Exercise aim: Rewrite the items starting at the line containing "Choose ปรับเปลี่ยนสถานะ (modify" and ending at the line containing "[x=60, y=178]", keeping every request and all other text unchanged. Scale each coordinate in the answers by 2.15, rounding to whole numbers with halves rounded up.

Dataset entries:
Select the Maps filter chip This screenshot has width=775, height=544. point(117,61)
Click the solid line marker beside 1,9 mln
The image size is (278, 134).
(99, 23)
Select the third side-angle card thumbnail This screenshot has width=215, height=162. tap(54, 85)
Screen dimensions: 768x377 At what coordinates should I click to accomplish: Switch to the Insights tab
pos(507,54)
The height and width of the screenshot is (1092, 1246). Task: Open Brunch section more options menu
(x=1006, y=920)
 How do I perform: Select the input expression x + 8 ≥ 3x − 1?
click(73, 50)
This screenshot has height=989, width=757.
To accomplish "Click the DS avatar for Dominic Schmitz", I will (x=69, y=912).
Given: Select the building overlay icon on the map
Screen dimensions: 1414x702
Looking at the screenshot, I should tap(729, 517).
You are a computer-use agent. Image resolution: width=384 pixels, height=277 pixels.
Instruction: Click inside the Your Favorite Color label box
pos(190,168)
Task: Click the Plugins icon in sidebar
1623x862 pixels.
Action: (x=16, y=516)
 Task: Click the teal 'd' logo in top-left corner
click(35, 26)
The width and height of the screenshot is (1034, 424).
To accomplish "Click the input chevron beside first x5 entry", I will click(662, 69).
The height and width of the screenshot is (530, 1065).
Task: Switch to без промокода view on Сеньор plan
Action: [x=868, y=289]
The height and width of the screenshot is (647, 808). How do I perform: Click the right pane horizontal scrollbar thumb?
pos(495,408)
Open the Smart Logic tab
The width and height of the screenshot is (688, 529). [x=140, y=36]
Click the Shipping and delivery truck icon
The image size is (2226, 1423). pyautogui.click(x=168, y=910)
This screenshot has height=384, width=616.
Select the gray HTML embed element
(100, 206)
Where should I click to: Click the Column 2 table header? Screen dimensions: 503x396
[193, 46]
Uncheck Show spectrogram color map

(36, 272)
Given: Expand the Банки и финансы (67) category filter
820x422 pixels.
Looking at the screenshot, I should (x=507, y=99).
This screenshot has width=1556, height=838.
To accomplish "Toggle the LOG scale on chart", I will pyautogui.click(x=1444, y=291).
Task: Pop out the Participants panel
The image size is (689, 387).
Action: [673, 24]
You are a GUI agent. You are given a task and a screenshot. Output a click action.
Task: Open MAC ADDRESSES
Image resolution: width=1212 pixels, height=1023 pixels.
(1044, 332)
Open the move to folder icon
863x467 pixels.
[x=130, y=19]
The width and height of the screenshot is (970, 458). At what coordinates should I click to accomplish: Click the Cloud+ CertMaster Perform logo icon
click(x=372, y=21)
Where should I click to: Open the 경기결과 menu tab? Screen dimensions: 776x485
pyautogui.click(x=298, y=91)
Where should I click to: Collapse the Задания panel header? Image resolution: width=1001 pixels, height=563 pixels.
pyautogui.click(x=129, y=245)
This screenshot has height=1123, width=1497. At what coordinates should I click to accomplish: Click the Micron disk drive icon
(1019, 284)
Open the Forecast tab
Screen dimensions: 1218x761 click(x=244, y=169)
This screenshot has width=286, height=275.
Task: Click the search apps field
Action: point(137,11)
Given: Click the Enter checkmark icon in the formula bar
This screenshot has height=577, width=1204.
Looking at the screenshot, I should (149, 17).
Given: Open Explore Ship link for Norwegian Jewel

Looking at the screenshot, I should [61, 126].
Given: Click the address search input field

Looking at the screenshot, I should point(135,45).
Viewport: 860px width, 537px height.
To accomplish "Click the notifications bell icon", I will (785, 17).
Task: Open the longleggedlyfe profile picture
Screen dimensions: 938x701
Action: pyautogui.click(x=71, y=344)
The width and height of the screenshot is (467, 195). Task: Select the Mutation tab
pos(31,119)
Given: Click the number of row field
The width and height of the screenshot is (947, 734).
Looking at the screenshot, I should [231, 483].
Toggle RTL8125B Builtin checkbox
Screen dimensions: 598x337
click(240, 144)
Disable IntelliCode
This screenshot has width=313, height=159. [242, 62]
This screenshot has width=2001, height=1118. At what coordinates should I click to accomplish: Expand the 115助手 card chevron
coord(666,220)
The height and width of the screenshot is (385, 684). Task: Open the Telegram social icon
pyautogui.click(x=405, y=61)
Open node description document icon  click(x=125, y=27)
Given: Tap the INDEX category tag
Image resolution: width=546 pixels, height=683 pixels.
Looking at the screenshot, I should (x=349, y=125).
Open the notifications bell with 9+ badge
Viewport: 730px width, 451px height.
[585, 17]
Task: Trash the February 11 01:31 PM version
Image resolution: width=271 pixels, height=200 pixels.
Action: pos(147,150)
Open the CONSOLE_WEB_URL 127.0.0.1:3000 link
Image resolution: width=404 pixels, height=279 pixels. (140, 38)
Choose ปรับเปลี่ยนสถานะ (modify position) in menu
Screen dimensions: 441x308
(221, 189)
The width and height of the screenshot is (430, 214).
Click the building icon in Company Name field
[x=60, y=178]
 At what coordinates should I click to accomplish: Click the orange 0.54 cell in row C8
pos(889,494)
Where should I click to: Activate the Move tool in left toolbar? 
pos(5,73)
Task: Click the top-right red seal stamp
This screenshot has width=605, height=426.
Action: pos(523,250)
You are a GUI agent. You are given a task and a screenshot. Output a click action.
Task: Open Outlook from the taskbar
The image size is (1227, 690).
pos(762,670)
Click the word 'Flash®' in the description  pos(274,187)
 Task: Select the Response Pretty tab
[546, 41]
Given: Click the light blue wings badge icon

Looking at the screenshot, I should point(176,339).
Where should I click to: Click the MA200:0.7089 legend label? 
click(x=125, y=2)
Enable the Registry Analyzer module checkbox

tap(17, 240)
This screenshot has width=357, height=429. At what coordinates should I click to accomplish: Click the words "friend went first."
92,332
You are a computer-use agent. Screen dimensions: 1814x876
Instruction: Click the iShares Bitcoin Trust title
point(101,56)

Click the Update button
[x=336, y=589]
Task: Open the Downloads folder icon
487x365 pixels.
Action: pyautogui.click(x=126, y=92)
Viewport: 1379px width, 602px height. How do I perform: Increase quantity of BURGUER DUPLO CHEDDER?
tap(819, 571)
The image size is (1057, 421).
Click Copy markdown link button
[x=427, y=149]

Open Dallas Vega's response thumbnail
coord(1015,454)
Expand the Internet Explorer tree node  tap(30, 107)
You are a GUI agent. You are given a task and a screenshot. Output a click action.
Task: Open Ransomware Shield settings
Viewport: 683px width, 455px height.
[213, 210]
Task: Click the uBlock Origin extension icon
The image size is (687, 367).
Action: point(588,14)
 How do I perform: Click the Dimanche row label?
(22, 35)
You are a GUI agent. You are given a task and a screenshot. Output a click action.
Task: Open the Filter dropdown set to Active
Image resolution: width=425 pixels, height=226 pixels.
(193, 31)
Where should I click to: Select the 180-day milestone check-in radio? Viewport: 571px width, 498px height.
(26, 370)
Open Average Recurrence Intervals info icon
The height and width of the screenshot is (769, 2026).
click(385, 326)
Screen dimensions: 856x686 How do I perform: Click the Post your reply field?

Task solution:
Choose ปรับเปลี่ยนสถานะ (modify position) in menu
Screen dimensions: 441x308
(475, 406)
The width and height of the screenshot is (430, 214).
Click the building icon in Company Name field
[x=129, y=383]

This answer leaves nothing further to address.